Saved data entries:
★ ★ ★

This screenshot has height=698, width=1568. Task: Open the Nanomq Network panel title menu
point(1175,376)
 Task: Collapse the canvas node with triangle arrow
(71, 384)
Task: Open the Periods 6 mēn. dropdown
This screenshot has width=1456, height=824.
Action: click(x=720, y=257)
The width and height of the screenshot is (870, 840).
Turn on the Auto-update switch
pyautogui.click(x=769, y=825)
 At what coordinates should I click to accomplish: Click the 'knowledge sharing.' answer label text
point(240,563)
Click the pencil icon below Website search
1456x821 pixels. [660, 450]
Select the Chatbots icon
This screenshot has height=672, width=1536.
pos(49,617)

★ ★ ★

Return precisely the lines of the records, starting with the line that holds "Click the pencil icon below Website search" and ending with the last one.

REPLY TO THE TASK:
Click the pencil icon below Website search
1456x821 pixels. [660, 450]
Select the Chatbots icon
This screenshot has height=672, width=1536.
pos(49,617)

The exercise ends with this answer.